Each metal alloy has its own phase diagram. As previously said, heat treatment is done according to these diagrams. They show the structural changes that take place at different temperatures and different chemical compositions.
Let’s use the iron-carbon phase diagram as an example, as this is the most known and widely taught one at universities.
iron carbon phase diagram
The iron-carbon phase diagram is an important tool when learning about the behaviour of different carbon steels when subjected to heat treatment. The x-axis shows the carbon content in the alloy and the y-axis shows the temperature.

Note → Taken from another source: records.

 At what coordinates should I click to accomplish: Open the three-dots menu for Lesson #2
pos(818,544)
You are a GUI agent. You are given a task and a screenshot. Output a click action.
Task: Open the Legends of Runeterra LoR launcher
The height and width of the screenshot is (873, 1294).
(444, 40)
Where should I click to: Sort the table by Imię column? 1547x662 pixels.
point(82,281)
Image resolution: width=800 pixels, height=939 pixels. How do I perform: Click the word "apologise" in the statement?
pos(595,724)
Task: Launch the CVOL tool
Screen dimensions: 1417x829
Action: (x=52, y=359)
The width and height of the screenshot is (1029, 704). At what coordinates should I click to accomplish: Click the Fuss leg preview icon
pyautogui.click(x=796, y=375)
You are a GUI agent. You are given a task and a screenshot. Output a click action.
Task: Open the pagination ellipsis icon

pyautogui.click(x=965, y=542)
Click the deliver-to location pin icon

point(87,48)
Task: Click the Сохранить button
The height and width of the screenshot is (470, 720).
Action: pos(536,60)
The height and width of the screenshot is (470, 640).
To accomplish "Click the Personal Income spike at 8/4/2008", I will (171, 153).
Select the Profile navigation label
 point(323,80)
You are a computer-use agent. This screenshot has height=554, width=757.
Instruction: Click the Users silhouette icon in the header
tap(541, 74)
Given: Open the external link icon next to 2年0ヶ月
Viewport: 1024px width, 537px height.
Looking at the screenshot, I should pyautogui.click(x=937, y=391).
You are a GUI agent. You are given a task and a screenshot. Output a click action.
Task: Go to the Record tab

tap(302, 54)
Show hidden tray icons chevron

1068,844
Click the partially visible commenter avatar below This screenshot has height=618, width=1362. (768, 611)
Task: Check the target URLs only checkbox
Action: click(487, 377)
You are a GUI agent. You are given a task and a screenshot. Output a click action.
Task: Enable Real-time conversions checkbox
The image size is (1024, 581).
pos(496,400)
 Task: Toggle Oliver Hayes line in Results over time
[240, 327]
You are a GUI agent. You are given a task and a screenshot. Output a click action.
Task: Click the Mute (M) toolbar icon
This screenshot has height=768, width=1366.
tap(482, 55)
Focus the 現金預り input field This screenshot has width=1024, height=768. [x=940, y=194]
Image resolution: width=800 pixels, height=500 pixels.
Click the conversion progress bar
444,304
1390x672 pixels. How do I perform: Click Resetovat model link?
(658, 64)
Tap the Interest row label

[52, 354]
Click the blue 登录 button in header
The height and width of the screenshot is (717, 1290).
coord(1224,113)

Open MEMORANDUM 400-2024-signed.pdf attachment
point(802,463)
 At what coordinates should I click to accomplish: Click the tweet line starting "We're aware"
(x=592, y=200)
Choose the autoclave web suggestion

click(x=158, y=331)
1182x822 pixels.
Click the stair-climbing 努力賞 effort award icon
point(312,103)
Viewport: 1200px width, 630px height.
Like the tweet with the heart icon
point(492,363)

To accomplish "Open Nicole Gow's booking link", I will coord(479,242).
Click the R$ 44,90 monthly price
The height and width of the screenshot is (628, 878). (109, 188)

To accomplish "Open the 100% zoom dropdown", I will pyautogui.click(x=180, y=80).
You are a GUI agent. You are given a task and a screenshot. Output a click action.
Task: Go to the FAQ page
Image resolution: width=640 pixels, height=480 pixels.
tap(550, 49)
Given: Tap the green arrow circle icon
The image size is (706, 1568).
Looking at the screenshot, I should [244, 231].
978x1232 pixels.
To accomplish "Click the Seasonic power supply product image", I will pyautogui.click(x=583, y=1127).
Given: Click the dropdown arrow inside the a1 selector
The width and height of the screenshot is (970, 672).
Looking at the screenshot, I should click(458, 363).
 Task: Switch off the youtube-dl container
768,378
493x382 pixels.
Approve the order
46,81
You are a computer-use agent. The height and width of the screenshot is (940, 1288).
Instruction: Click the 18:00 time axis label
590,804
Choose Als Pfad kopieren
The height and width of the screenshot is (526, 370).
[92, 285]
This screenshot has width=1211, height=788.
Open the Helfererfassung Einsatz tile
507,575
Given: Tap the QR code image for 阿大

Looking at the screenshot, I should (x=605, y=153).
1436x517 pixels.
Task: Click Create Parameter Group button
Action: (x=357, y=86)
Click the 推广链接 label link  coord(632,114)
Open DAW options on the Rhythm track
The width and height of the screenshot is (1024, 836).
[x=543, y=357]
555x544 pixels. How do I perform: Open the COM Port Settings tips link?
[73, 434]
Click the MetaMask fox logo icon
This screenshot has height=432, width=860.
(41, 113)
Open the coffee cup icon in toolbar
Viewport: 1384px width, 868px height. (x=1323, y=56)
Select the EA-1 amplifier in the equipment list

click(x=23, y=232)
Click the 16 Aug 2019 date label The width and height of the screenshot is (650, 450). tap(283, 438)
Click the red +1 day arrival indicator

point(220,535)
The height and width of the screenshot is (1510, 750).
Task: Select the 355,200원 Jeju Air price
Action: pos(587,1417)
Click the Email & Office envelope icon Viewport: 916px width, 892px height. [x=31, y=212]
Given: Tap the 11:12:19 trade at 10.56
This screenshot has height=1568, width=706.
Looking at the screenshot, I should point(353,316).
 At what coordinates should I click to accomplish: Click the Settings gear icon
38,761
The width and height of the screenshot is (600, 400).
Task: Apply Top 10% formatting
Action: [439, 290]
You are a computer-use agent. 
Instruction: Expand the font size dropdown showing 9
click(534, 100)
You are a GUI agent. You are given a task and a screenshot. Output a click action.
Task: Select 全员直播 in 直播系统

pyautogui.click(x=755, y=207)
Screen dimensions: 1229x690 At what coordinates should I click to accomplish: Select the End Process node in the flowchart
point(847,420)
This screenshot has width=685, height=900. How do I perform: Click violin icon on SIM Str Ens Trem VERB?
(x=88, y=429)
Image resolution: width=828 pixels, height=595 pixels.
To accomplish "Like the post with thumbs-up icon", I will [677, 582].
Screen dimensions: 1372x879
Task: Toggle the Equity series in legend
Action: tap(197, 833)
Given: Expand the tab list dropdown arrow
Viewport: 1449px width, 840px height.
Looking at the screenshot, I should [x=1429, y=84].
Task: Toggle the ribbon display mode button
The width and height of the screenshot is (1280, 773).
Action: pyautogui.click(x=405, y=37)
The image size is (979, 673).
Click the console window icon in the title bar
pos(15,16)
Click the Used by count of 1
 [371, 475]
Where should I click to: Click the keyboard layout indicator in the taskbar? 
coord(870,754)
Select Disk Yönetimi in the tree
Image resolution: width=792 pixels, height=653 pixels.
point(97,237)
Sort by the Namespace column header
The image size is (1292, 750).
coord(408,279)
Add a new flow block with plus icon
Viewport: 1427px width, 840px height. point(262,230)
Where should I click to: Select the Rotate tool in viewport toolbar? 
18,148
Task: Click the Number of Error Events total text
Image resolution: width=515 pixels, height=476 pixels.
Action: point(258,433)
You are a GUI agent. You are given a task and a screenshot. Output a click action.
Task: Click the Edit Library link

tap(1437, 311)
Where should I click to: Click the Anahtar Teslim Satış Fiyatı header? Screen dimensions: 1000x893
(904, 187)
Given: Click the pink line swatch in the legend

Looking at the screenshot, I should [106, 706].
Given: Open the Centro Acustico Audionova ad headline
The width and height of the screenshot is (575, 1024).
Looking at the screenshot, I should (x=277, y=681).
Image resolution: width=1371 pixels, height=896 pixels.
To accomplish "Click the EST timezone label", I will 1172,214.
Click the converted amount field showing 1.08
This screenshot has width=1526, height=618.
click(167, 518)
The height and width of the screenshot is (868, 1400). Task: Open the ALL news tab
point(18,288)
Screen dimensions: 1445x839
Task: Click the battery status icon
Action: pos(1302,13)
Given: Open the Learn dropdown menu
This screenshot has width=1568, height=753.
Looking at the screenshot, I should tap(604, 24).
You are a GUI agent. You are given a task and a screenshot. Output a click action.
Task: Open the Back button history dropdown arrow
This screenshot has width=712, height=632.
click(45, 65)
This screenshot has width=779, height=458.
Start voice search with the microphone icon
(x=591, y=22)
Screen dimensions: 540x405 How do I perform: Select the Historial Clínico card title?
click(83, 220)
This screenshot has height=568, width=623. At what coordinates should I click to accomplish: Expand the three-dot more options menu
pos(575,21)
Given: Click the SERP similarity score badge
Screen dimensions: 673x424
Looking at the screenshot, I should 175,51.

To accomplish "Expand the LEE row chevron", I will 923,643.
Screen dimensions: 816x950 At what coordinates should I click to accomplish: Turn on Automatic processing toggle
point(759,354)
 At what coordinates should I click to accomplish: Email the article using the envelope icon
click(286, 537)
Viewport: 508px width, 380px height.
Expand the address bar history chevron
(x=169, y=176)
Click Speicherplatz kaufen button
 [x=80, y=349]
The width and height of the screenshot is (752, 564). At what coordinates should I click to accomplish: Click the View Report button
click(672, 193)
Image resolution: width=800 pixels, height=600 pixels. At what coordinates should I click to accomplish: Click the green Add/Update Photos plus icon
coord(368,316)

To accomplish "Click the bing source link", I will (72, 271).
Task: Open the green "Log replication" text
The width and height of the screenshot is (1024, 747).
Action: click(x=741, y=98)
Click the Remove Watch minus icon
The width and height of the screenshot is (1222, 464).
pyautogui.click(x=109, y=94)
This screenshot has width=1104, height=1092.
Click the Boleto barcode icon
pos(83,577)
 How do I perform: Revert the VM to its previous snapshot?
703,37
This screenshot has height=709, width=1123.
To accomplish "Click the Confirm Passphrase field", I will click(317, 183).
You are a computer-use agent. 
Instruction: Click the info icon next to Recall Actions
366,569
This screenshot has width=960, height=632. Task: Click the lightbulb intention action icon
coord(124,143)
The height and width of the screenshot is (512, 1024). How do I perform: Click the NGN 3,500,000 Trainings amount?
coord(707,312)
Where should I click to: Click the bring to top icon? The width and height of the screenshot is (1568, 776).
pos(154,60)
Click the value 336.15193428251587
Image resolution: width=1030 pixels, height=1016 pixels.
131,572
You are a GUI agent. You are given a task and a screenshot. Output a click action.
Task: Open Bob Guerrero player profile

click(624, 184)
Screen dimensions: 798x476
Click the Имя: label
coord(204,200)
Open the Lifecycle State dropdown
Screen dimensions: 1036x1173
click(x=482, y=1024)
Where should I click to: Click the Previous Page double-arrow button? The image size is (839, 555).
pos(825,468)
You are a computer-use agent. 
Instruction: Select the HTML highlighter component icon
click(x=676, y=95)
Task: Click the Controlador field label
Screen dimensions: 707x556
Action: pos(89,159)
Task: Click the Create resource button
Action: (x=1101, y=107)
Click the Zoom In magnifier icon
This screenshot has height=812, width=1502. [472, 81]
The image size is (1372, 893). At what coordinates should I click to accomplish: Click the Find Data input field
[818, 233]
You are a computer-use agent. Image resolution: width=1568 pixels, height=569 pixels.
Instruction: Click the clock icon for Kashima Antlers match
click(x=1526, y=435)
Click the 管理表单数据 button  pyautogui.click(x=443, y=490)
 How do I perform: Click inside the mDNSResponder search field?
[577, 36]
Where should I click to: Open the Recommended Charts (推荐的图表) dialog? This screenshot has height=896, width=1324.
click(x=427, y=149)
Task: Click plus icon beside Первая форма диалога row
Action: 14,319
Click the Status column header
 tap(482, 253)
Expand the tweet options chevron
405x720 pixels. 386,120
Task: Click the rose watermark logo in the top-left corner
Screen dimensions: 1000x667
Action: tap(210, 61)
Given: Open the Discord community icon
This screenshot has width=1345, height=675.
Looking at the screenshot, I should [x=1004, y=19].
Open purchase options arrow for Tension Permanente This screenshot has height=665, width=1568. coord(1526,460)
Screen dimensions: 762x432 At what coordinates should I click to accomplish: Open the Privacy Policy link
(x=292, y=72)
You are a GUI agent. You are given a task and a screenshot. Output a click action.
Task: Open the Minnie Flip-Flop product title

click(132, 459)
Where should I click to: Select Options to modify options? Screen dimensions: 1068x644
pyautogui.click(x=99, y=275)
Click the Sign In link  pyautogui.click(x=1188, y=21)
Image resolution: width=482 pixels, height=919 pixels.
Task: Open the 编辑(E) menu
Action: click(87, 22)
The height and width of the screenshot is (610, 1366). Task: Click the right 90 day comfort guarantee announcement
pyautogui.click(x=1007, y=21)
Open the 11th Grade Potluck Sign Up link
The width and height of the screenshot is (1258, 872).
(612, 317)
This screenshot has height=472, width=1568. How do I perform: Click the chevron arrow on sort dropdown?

Note that 2.14% of carbon is the limit where steel becomes cast iron,
The diagram displays various regions where the metal exists in different microstates such as austenite, cementite, pearlite. These regions are marked by boundaries A1, A2, A3, and Acm. At these interfaces, phase changes occur when the temperature or carbon content value passes through them.
A1: The upper limit of the cementite/ferrite phase.
A2: The limit where iron loses its magnetism. The temperature at which a metal loses its magnetism is also called Curie temperature.
A3: The interface that separates Austenite + Ferrite phase from the γ (Gamma) austenite phase.
Acm: The interface that separates γ Austenite from the Austenite + Cementite field.
The phase diagram is an important tool to consider whether heat treatment will be beneficial or not. Each structure brings along certain qualities to the final product and the choice of heat treatment is made based on that.